◆ WORK INSTRUCTIONS:
1. Reproduce everything in the Paul Carton biography from "Paul Joseph Edmond" down to "French Vegetarian Society.".
2. In the Paul Carton biography, what society was Carton a member of?
3. Write what comes next in the Paul Carton biography, picking up after its final sentence.

◆ EXERCISE TEXT:
+++

French physician and naturopath (1875–1947)

Paul Joseph Edmond Carton (12 March 1875 – 20 October 1947) was a French physician, naturopath and practitioner of vegetarianism.

== Biography ==

Carton was born in Meaux. He received his medical education at the Ecole de Medecine de Paris. In 1903, Carton suffered from tuberculosis. He became disillusioned with the medical establishment and took interest in naturopathy and vegetarianism which he claimed helped recover his health. Carton was a vegetarian and promoted "naturist vegetarianism". He was a member of the French Vegetarian Society.

Naturist vegetarianism was a dieting and health system that involved abstinence from alcohol, drugs, meat, processed foods, spices and tea. It embraced natural hygienic principles, gymnastics, hydrotherapy and prayer. Carton was influenced by Hippocrates and his conception of naturism was entirely opposed to nudism which he equated with moral degradation. He advocated asceticism in relation to clothing, drinking, eating and sex.

+++

◆ DATASET:
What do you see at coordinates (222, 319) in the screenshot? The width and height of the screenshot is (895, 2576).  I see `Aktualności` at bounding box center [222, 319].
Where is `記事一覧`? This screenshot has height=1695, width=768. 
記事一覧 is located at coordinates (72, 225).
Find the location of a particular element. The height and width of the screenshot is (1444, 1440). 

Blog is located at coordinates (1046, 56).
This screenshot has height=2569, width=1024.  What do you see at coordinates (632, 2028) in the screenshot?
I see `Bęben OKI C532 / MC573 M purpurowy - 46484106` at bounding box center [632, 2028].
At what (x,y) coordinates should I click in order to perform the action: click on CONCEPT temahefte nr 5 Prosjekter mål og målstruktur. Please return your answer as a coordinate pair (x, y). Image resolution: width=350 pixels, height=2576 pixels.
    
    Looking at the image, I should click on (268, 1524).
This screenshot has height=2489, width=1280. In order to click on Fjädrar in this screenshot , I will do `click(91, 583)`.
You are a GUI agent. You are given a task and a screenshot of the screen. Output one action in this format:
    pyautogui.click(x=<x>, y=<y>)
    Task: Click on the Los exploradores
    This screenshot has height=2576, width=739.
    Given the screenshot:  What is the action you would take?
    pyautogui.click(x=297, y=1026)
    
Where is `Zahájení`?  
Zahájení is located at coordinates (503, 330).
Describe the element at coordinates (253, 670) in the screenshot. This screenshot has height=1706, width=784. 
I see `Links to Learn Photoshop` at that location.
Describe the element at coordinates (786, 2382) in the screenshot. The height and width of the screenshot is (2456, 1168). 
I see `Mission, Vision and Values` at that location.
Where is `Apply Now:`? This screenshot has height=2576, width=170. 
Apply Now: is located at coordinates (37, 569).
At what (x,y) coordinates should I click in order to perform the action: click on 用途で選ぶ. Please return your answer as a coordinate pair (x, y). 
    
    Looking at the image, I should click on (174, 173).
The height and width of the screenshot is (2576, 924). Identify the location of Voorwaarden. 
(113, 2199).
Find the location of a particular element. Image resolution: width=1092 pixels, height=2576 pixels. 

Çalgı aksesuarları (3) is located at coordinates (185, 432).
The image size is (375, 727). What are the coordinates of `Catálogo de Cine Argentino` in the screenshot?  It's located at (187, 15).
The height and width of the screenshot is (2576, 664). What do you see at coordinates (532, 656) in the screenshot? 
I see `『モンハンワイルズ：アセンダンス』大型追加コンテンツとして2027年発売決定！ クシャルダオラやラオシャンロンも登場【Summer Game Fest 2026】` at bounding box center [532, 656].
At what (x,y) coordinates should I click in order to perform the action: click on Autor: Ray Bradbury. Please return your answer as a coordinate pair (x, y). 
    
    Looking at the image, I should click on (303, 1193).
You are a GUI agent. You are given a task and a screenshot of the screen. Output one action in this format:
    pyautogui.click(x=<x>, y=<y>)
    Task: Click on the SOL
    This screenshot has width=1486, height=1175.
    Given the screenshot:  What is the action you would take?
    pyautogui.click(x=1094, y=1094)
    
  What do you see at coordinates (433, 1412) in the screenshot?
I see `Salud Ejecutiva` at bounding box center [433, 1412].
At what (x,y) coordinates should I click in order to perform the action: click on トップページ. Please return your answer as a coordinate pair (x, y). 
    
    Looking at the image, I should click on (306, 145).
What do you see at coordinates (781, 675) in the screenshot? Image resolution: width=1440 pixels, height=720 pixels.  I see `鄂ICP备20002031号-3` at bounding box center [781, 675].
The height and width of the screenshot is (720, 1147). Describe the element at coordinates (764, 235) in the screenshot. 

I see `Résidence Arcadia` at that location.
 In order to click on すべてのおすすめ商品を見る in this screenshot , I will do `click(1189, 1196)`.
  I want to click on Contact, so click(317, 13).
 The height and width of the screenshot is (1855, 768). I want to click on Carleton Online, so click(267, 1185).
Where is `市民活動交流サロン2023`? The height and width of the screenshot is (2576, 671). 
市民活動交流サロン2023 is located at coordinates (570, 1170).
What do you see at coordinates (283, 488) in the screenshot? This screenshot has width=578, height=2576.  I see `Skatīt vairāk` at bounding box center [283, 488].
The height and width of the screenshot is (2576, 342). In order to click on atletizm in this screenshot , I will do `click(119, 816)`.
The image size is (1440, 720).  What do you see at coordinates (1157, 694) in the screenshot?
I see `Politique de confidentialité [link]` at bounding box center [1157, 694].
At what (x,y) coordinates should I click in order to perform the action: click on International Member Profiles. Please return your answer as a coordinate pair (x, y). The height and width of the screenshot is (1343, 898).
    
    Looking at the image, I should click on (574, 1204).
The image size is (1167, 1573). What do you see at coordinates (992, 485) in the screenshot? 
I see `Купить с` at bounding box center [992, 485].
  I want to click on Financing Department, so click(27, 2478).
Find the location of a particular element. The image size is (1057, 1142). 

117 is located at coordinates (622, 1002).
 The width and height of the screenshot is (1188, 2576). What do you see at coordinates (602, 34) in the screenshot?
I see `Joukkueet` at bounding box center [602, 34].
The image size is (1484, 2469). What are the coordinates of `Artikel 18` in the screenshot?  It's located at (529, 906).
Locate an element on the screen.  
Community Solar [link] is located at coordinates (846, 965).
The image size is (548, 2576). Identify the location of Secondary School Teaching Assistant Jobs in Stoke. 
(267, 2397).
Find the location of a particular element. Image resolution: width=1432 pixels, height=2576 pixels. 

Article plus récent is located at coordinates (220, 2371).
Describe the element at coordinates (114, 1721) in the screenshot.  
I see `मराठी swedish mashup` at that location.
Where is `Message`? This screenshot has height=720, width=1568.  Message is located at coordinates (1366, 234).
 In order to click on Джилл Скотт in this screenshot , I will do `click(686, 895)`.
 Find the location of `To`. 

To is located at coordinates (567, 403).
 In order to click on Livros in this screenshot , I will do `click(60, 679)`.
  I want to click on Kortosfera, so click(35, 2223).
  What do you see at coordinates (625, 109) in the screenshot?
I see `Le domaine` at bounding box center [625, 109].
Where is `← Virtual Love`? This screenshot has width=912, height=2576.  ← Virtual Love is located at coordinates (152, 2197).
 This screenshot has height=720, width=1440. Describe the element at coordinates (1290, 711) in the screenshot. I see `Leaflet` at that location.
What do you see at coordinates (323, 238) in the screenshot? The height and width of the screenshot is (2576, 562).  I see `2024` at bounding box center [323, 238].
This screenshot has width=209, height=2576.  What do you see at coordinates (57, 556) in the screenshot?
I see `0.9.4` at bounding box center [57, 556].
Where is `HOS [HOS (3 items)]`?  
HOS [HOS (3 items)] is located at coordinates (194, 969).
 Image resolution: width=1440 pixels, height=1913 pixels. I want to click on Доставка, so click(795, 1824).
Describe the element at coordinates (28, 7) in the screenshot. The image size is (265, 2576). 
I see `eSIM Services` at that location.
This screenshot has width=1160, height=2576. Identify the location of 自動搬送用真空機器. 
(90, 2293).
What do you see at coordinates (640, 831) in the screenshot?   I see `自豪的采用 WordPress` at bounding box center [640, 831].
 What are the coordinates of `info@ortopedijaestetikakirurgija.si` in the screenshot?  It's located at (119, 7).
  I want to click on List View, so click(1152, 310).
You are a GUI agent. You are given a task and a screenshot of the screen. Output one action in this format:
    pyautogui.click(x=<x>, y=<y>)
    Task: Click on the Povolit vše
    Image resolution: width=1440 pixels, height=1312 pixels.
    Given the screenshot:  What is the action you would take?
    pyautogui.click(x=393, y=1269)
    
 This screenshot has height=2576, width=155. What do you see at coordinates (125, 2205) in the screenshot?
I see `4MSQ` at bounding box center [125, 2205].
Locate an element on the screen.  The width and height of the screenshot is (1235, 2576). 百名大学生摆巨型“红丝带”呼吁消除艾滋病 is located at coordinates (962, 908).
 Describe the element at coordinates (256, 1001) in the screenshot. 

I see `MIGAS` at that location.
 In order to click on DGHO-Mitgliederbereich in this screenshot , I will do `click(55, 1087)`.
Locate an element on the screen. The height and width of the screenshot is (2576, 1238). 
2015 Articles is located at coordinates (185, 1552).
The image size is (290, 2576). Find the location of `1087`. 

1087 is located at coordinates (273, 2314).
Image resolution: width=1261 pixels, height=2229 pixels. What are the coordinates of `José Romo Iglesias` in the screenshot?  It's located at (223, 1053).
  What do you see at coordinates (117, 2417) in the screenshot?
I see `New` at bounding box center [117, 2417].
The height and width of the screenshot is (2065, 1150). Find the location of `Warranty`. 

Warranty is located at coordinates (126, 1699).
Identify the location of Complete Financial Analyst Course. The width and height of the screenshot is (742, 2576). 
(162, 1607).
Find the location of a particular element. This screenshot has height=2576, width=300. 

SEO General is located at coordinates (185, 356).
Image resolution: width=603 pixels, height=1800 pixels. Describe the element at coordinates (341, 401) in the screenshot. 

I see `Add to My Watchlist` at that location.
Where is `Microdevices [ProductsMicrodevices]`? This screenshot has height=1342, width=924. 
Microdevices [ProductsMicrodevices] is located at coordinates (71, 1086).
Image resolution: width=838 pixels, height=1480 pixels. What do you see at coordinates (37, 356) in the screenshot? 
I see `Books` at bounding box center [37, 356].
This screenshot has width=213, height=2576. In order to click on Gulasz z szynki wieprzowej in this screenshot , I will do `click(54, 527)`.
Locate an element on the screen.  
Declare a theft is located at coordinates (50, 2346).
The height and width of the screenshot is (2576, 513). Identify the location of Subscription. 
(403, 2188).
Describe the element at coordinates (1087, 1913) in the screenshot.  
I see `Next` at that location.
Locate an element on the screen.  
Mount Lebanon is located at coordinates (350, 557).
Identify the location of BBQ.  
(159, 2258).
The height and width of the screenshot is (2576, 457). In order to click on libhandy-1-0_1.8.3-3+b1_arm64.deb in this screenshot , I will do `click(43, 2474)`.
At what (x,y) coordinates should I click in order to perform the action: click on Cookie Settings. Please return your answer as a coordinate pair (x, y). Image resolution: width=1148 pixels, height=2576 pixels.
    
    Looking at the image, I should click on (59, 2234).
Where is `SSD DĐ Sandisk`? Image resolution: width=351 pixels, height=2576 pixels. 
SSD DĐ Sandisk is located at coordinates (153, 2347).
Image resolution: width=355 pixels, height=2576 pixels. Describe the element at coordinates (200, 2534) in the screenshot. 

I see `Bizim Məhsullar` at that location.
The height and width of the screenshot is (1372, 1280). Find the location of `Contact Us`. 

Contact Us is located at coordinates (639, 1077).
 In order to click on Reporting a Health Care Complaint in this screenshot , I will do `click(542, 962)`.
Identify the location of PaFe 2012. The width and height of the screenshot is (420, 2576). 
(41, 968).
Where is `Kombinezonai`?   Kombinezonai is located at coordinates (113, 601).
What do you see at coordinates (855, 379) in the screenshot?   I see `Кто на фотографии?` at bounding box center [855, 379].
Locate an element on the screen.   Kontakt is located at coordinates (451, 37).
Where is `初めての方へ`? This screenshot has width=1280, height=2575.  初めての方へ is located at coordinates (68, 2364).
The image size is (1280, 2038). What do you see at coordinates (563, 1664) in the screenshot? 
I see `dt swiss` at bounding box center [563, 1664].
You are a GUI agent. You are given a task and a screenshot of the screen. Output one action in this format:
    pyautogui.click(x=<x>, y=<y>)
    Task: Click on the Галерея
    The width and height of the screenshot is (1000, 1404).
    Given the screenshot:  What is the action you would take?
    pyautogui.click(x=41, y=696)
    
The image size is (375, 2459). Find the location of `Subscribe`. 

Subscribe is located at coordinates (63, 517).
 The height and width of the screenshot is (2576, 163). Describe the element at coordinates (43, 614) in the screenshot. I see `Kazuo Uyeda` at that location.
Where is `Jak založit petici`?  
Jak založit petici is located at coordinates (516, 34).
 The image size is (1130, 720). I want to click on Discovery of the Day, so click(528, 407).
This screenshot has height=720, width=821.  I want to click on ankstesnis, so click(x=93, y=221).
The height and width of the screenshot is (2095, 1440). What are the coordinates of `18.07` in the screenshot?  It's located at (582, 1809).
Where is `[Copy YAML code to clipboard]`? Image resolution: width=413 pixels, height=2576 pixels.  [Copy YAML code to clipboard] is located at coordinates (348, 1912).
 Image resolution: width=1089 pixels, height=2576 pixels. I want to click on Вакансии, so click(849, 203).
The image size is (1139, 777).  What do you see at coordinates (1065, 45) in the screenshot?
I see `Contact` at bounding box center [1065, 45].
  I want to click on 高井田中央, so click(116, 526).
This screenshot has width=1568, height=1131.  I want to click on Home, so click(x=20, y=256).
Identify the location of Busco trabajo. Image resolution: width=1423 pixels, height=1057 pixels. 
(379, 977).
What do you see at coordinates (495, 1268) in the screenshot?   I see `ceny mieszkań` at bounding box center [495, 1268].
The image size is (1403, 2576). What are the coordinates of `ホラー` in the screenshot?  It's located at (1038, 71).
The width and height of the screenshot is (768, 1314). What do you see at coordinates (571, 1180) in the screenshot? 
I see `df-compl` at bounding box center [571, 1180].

+++

◆ PER-TASK OUTPUTS:
1.
Paul Joseph Edmond Carton (12 March 1875 – 20 October 1947) was a French physician, naturopath and practitioner of vegetarianism.

== Biography ==

Carton was born in Meaux. He received his medical education at the Ecole de Medecine de Paris. In 1903, Carton suffered from tuberculosis. He became disillusioned with the medical establishment and took interest in naturopathy and vegetarianism which he claimed helped recover his health. Carton was a vegetarian and promoted "naturist vegetarianism". He was a member of the French Vegetarian Society.

2. The French Vegetarian Society.

3.
Carton was opposed to the overfeeding of patients. He believed that strict control of eating would allow patients to be cured. He campaigned against the consumption of butter, meat and white bread. He operated a sanatorium at Brevannes, near Paris. The sanatorium had a laboratory for testing his dietary and hydropathic ideas.

In 1921, he created the Societe Naturiste Francaise' (French Naturist Society) and in 1922 the journal La Revue Naturiste (The Naturist Review). He authored an influential vegetarian cookbook in 1925 which went through many editions. His recipes focused on fresh fruit and vegetables, grains and large quantities of cream and eggs.

Carton's Consumption Doomed and Some Popular Foodstuffs Exposed were translated by Dorothy Richardson.

Students of Carton include André Schlemmer (1890–1973) and Jacques Chauveau.

==Philosophy==

Carton was a Catholic and held anti-materialist views. His ideas about naturist medicine were influenced by Catholicism and vitalist philosophy. His dietary principles became known as Cartonianism. There was a religious element to his dietary principles. His belief in original sin, hell, and the Christian sacrifice was central to his medical worldview. He held the idea that health should be earned and that pain had a purifying role. Disease was the result of violation of physical and mental laws.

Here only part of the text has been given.